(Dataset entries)
+ + + +
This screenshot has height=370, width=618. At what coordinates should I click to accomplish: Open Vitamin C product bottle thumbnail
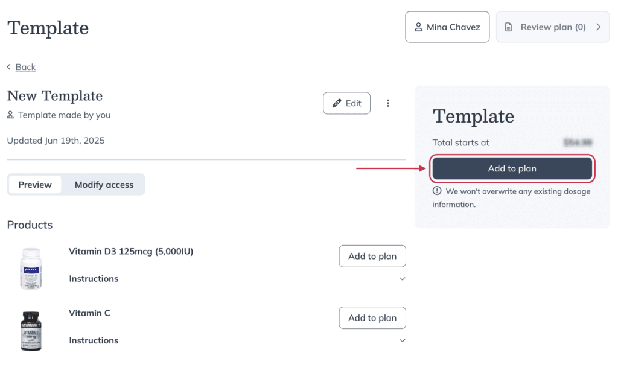[31, 331]
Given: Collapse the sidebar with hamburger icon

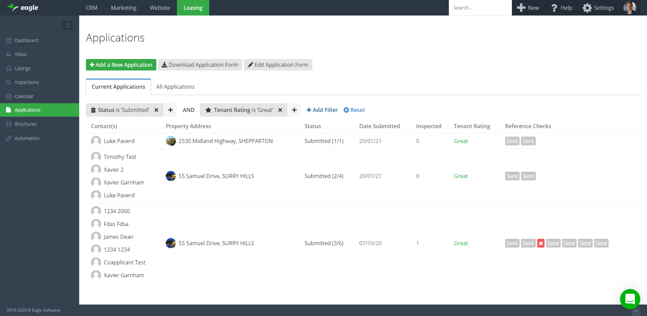Looking at the screenshot, I should (x=68, y=25).
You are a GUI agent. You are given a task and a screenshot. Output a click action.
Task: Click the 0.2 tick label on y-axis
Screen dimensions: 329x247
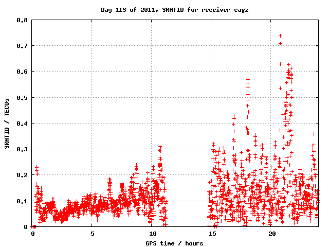click(x=22, y=175)
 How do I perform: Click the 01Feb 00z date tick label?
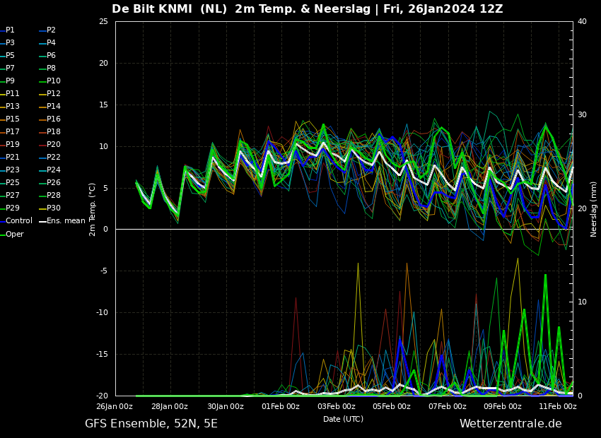point(281,407)
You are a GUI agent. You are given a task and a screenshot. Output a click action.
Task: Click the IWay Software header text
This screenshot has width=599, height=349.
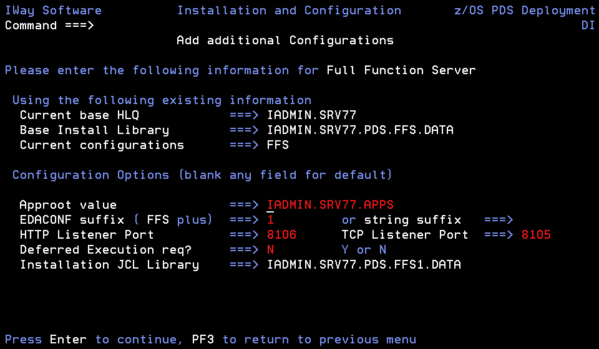point(53,11)
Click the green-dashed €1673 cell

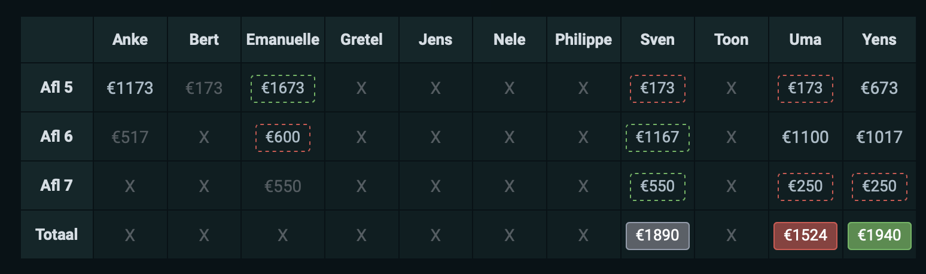pos(283,89)
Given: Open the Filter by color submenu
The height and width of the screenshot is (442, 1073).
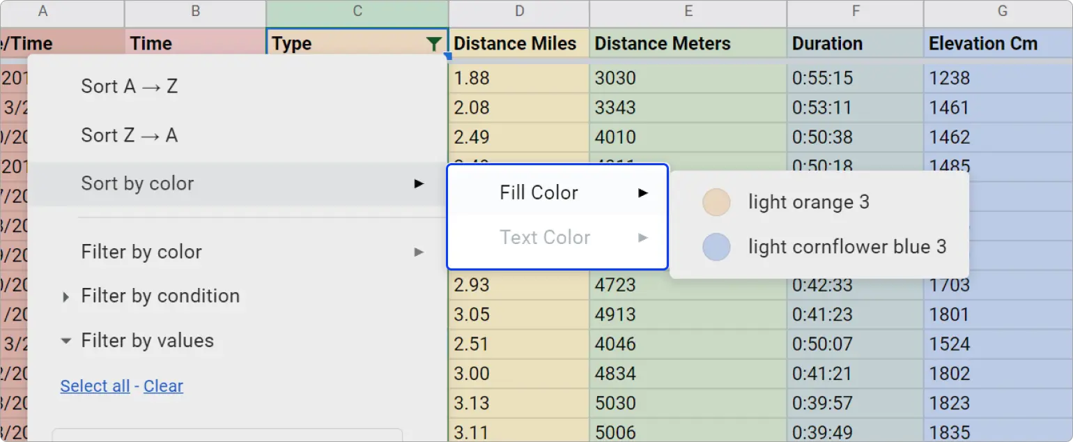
+ + + +
What needs to be done
Transcribe each entry exactly, pictures excluded.

Result
This screenshot has height=370, width=618. At what coordinates should I click to accomplish: Open Vitamin C product bottle thumbnail
[31, 331]
Given: Collapse the sidebar with hamburger icon

Looking at the screenshot, I should (x=68, y=25).
You are a GUI agent. You are given a task and a screenshot. Output a click action.
Task: Click the 0.2 tick label on y-axis
Screen dimensions: 329x247
click(x=22, y=175)
 How do I perform: Click the 01Feb 00z date tick label?
point(281,407)
You are a GUI agent. You are given a task and a screenshot. Output a click action.
Task: Click the IWay Software header text
This screenshot has width=599, height=349.
point(53,11)
Click the green-dashed €1673 cell

pos(283,89)
Given: Open the Filter by color submenu
The height and width of the screenshot is (442, 1073).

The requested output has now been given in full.